Noi abbiamo già varato il Pua 215, ereditato dalla precedente Amministrazione, che lo aveva discusso, definito e poi non era riuscita a portarlo in Consiglio comunale. In tale occasione abbiamo assistito a una comica: gli assessori della Giunta che approvò quel Piano, ora consiglieri di minoranza, hanno votato contro. Non solo, si sono opposti anche con forza.
Si è distinto, nell’operazione, Maurizio Franzina, il capogruppo di fatto del Pdl. Essendo persona intelligente, che rifugge dal rischio del ridicolo, e non volendo pensare che in realtà egli difendesse interessi configgenti, ho cercato di spiegarmi le ragioni di questi strano e incomprensibile atteggiamento. E sono arrivato a questa conclusione. Delle due l’una o tutte e due.
O aveva in animo di fare un dispetto al suo amico-nemico Marzo Zocca, l’assessore che quel piano lo ha voluto, o aveva un disegno ancora più sottile. Dimostrare alla Città che la Giunta Variati, abilissima a convocare fiaccolate, consultazioni popolari, comizi in piazza del Signori, è del tutto incapace di affrontare e risolvere problemi concreti. Una Amministrazione della predica e non del fare. Un’Amministrazione tutta presa dal Dal Molin, disattenta sui temi dello sviluppo.
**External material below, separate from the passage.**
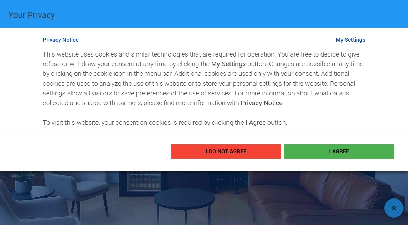
Task: Click bold Privacy Notice ending the paragraph
Action: coord(262,103)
Non abbiamo dato soddisfazione a Maurizio Franzima e abbiamo votato compatti il Pua 215, anche se era stato preparato da Marco Zocca. Questa la nostra risposta. Non tirarci indietro, non dire pregiudizialmente di no, trattare e verificare. Costatata poi l’utilità pubblica, ricavare per la Città il massimo che si può.
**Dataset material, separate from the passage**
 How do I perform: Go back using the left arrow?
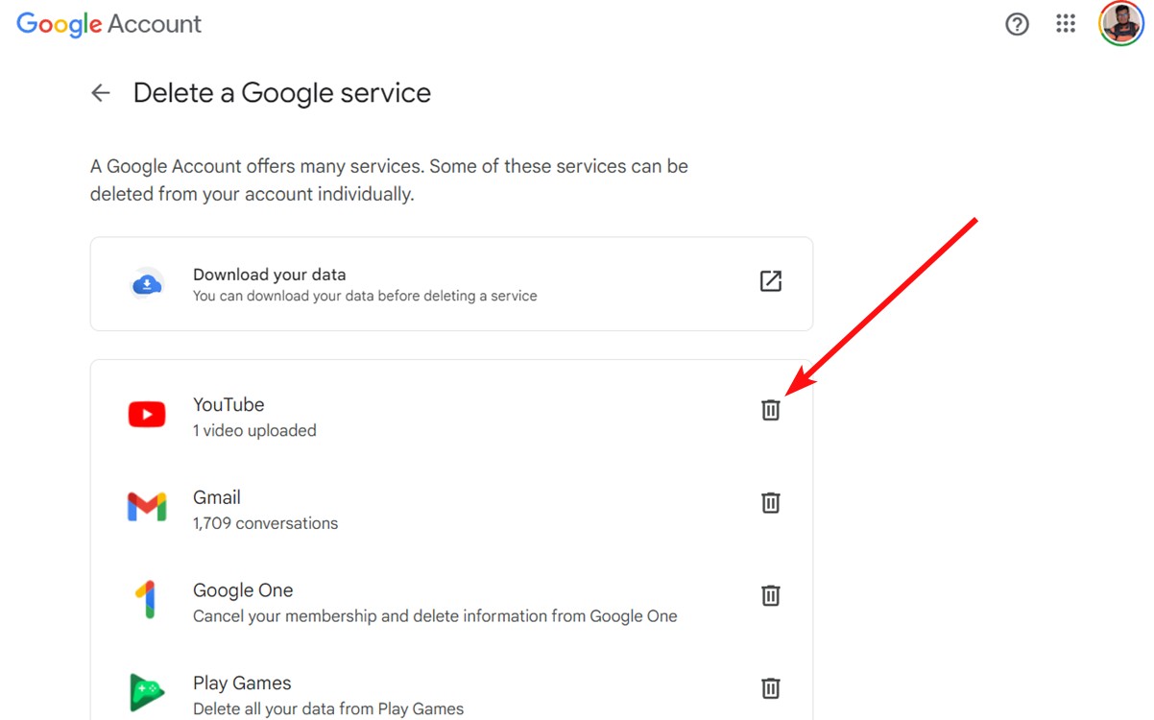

Contano molto le lobby di potere cittadino nella definizione del PAT? Ed esistono queste lobby?
Ci sono, ci sono sempre state, è normale che ci siano. Quello che non è normale è che usino armi di pressione improprie e che il Comune, per convenienza o per paura, cali le brache.
Sono convinto che con noi questo non avverrà. Abbiamo un assessore, Francesca Lazzari, intenzionata a non lasciarsi condizionare. C’è un gruppo consigliare pronto a darle una mano.
C'è anche un PUT (piano urbano del traffico ndr) che langue: sarà pronto in primavera? Ed il PAT(piano di assetto del territrio ndr)?
La domanda va rivolta agli assessori Ennio Tosetto e Francesca Lazzari, che per altro godono della mia totale fiducia politica. Non stupida acquiescenza, la politica in una amministrazione comunale si misura nel declinare la parola “ fare “, come ci ricorda spesso una seria e retta persona; l’assessore all’edilizia privata Pierangelo Cangini.